I understand that raging on the internet about my first world problems is the epitome of entitled behaviour. I know, and I am truly sorry. The problem is that what I am currently so furious about is ordering food online. I know, I should keep my mouth shut and weep in to my organic houmous.

As a family, we are very conscientious about our meal times: we follow best practice. I plan a menu many weeks in advance, based on the things we want to eat. I review it a few days before we go shopping, to make sure that it’s all still valid. My partner and I discuss it, and make changes where necessary; she then writes the shopping list, and we go to the shop and buy the things we need.

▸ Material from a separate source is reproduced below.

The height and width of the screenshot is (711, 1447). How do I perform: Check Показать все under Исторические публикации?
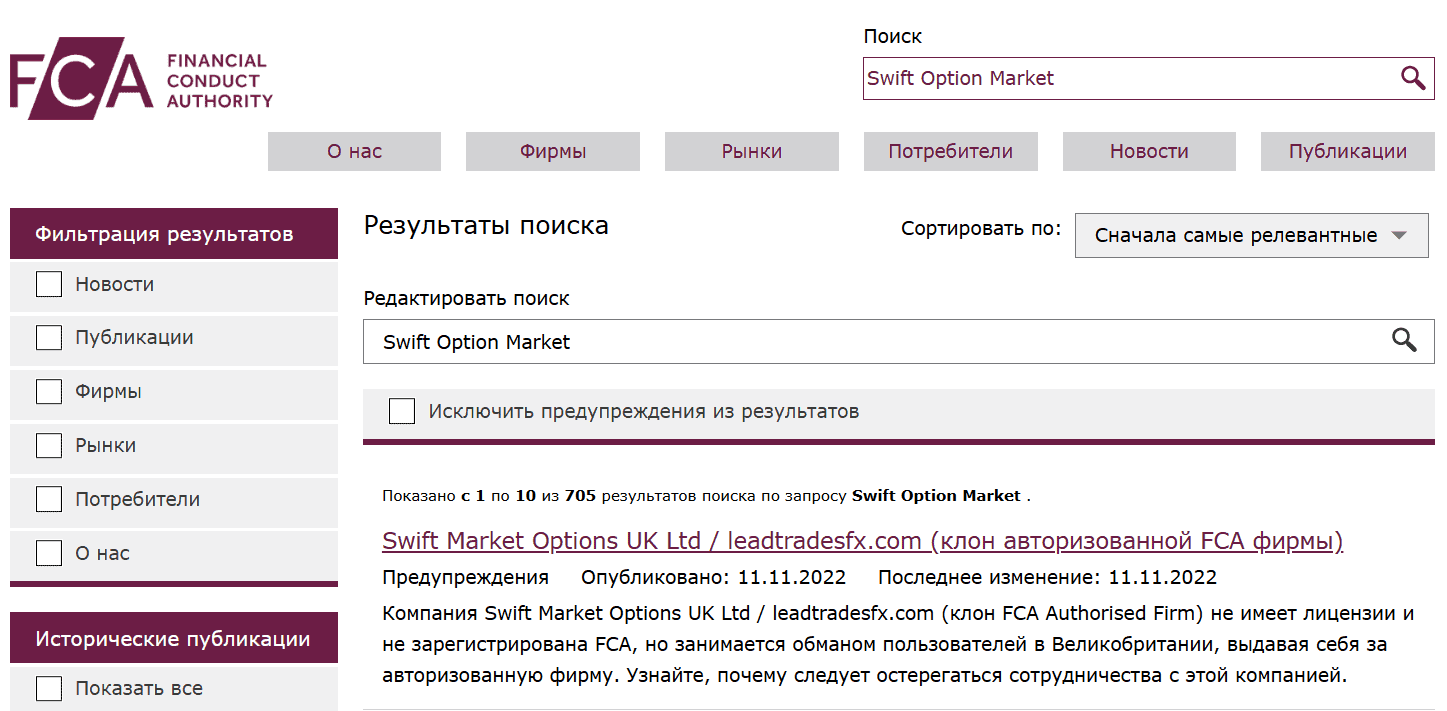48,688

Because we shop on a Saturday, by Friday night the fridge and cupboards look rather sparse. We plan, and we stick to our plans. We don’t just guess what we might need, and we don’t pile endless unplanned stuff in to our trolley as we make our aimless way around our local supermarket. The boys from “Eat Well for Less” would be so proud. And don’t we love to tell everybody about it?

The problem comes when changes to our plans happen. Rather, when we know we won’t be able to make it to the shops. It doesn’t happen very often, but life is such that it is bound to happen once in a while. We have to resort to buying our weekly food order online. And that’s where it goes wrong.

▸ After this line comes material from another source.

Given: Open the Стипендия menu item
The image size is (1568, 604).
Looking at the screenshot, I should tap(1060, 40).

I know that some people find online an absolute boon: it takes a large time sink of a task out of their busy schedule. Good on them. They have quite clearly developed the methodologies to extract what they need from the process. They have quite clearly developed the coping strategies to deal with the myriad disappointments and privations which outsourcing your produce selection entails. They have quite clearly cracked something which I have not, can not and now will not, get my head around.

In my life, online food shopping is an emergency measure, and only that. It doesn’t work for me, and it makes me angry that it so consistently goes wrong. At Christmas we were lulled in to a false sense of security, when an online food shop actually worked. This was an anomaly, a deliberate fault in the ordering system, designed to pull us back in to the fold once more. We were suckers to believe it.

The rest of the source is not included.